Ну всё! Это уже слишком! Слабая и истощённая, я, держась рукой за край стола, начала подниматься. Этот бред я была не готова слушать. Это перебор даже для меня, находящейся на последней стадии отчаяния, рванувшей искать истину среди мистиков и религиозных культов. Я никогда и никого не убивала. Такое обвинение уже выходит за все рамки! Но ведьма, ни капли не смутившись моей реакцией, крепко, или мне уже казалось, что любое прикосновение кажется крепким, схватила меня за запястье и нарочито медленно произнесла:
«Забравший чужую жизнь, обязательно отдаст свою взамен: свою или ту, что дорога ему как своя».
Я покачала головой и задумалась: а может быть, эта женщина — очередная шарлатанка? Дешёвая шарлатанка! Не обнаглевшая, как другие. Пока что!
Женщина продолжала держать меня за руку, не давая покинуть эту цирковую арену. Она сказала, что я храню эти жизни искусственно. Внутри ничего нет, а оболочка красуется. Пустая. Пустая красота, без жизни, для услады глаз. И у меня похолодело внутри, я буквально опустилась на стул. Красота, без жизни внутри. Усладить взгляд. Неужели она говорит о бабочках? Цветах? Серьёзно?!
Я сообщила ей, что коллекционирую бабочек, цветы, листья — всё, что красивое и достаточно тонкое, чтобы оказаться между страницами книг и сохранить форму. Ведьма слушала меня и качала головой.
Я плачу за своё скромное увлечение жизнью. Жизнь за жизнь. В приступе страха я начала умолять её помочь хоть как-то, но она лишь качала головой. Ни одна ведьма и никто другой не сможет противостоять силам природы, Вселенной. Одно дело, если бы я была проклята другой ведьмой — в таком случае ещё можно что-то сделать, но не в моём. Я играла, лишала жизней — пусть даже насекомых и цветы. Теперь я должна заплатить, раз ко мне пришли и спрашивают за это. Только мне и держать ответ.

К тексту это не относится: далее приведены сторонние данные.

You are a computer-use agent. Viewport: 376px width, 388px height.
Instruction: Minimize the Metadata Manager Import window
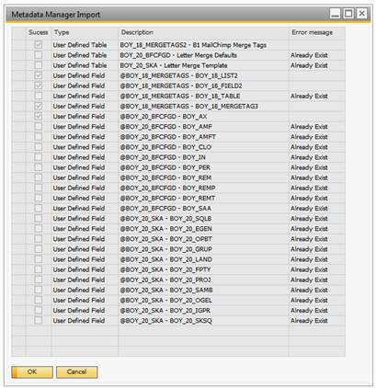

У меня всё упало, руки онемели и буквально на глазах стали ещё тоньше, почти лишившись мышечной массы. Шатаясь, я ушла от ведуньи. Настала стадия принятия. Я ничего не смогу сделать, не смогу себе помочь. Никто не сможет.
Спотыкаясь и разрывая дряблую кожу на коленях, я спешила в ближайший парк. Кровь не текла из ран, сочилась лишь плазма. Я чувствовала каждый ушиб и ранение, любую ссадину и царапину с невероятной остротой. Никогда раньше мне не было так больно от малейшего пореза. Сейчас мне казалось, что меня буквально режут раскалёнными ножами, заточенными пару столетий назад. Я тихо подвывала, хотя хотелось кричать и плакать от боли. Плакать больше не могла. Глаза были сухими, в них будто песок, прокалённый жарким солнцем. Песчинки раздирали глазные яблоки, царапали радужку, скребли веки изнутри. Через эти песочные шипы я увидела лужайку в парке. Упала. Лежу. Смотрю в небо в последний раз. Оно красивое. Никогда раньше не было таким красивым. Над головой виднеются ветви дерева. Зелёные, в листьях буйствует жизнь, листва чуть шевелится — бесшумно. Не знала, что мне нравится зелёный цвет. Они живые… А у меня нет больше сил писать. Руки сводит, едва хватает мощи держать перо, но не хватает сил вывести даже букву…
Спустя какое-то время удивлённые прохожие, гуляющие и выгуливающие собак, заметили иссохшую мумию в колосистой траве, вызвали полицию, разглядывая серую кожу, без единой жилки, обтягивающую скелет, как кости пальцев сжимают истрёпанную тетрадь.